As an example of Chinese innovation operating in Canada, Huawei Technologies Canada Co. is seen as an outstanding breed.

Eighteen months ago, the telecommunications company launched a research and development centre in the Ottawa suburb and high-tech hub of Kanata, one of 20 operated around the world by its parent company, Huawei Technologies Co. Ltd. Now employing more than 120 researchers, developers and engineers, the company will double that number to 250 employees in the next 18 months, its president, Sean Yang, told an audience in Beijing Monday.
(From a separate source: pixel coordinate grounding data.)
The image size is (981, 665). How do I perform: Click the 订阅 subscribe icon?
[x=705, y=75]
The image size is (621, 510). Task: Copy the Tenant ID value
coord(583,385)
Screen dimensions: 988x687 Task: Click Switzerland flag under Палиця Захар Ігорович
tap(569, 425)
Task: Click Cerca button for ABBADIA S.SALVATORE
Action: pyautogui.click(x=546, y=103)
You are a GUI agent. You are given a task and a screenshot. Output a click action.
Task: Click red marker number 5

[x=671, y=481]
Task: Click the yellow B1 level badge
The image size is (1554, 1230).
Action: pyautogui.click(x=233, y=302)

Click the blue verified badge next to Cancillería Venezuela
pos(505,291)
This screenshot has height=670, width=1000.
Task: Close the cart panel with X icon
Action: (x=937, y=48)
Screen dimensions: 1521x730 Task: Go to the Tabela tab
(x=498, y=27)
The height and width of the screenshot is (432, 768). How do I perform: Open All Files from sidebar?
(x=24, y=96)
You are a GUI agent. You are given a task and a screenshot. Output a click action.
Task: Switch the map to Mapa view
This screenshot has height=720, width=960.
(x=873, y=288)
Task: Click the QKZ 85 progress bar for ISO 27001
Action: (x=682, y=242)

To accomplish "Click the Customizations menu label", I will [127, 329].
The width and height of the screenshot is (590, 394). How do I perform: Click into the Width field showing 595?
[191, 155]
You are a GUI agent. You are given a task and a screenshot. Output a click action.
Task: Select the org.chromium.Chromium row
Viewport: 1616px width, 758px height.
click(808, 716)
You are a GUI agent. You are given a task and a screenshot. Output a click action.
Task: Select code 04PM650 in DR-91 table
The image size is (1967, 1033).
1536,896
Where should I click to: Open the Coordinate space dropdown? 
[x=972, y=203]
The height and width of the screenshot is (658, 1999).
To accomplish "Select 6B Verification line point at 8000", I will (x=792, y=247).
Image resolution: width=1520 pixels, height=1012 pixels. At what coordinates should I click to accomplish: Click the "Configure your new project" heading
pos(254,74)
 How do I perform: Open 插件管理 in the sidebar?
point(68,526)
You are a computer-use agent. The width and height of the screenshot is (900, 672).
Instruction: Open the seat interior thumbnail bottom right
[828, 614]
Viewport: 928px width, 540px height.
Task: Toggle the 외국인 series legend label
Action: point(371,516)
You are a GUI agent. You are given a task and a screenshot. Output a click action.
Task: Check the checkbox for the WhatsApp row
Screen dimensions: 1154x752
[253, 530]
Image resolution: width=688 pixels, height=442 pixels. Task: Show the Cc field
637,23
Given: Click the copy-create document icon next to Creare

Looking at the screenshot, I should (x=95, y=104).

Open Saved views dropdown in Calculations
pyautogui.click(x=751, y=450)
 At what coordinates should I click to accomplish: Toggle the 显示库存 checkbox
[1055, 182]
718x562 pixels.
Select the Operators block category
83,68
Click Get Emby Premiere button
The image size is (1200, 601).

Perhaps not unexpectedly for an address to Canadian and Chinese business executives gathered for the Canada-China Business Council's annual general meeting, Mr. Yang was full of enthusiasm for his Canadian host governments -- praising, for instance, the $6.5-million provincial tax credit the company received for its $67-million R&D investment. Huawei has more than 400 employees in Canada at present, including its headquarters in Markham, Ont., and branch offices in Montreal and Edmonton.

"It's quite good for a business environment, compared to the United States," Mr. Yang said, calling Canadian minds more open and its governments more accommodating. "It is a very flexible culture and at the same time there is very good talent in human resources."

Even as natural resources dominate most conversations of Chinese investment in Canada, Huawei is held up as an example of other possibilities that could arise.

"Over the last year we are starting to see more technological co-operation, more technology businesses coming to Canada," said Martin Cauchon, a former Chretien-era cabinet minister now a partner in the Montreal office of law firm Gowlings , who was also part of a panel discussing Canada's investment climate. "There is a saying that if you can't beat them, join them …I believe on the technology side there is a door open and I see that in the two-way trade."